Element and text location data
▼

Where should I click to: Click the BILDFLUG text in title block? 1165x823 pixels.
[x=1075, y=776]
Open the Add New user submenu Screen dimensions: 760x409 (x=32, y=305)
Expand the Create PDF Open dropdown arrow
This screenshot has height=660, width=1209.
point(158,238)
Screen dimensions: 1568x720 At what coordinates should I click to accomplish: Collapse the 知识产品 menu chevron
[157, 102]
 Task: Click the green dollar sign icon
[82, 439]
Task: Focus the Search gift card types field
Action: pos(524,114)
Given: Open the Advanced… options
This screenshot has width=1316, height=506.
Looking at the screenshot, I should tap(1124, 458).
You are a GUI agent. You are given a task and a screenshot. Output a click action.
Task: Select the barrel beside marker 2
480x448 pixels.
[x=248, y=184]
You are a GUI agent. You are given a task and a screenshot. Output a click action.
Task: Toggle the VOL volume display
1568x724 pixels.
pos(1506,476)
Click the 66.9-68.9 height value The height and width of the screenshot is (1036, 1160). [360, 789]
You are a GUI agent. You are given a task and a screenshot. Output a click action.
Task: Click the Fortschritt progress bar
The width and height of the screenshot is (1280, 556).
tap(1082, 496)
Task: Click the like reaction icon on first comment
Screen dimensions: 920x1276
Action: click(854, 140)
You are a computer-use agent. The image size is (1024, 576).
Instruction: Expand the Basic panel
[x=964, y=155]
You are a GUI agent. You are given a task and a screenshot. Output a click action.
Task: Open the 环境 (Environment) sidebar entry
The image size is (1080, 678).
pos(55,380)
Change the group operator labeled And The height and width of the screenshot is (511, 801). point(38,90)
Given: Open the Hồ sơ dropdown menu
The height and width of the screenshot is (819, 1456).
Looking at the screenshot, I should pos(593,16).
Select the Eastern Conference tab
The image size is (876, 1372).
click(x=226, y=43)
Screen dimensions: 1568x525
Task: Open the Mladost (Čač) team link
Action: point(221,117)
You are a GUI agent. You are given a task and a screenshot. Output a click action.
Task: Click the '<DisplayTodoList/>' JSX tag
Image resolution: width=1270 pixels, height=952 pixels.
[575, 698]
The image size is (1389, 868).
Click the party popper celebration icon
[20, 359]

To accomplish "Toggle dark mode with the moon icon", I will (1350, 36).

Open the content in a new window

▲

§ Exercise aim: Reproduce the lines of data verbatim, starting at the line containing "Task: Click the like" and ending at the line containing "Looking at the screenshot, I should pos(593,16).".

§ The reply:
Task: Click the like reaction icon on first comment
Screen dimensions: 920x1276
Action: click(854, 140)
You are a computer-use agent. The image size is (1024, 576).
Instruction: Expand the Basic panel
[x=964, y=155]
You are a GUI agent. You are given a task and a screenshot. Output a click action.
Task: Open the 环境 (Environment) sidebar entry
The image size is (1080, 678).
pos(55,380)
Change the group operator labeled And The height and width of the screenshot is (511, 801). point(38,90)
Given: Open the Hồ sơ dropdown menu
The height and width of the screenshot is (819, 1456).
Looking at the screenshot, I should pos(593,16).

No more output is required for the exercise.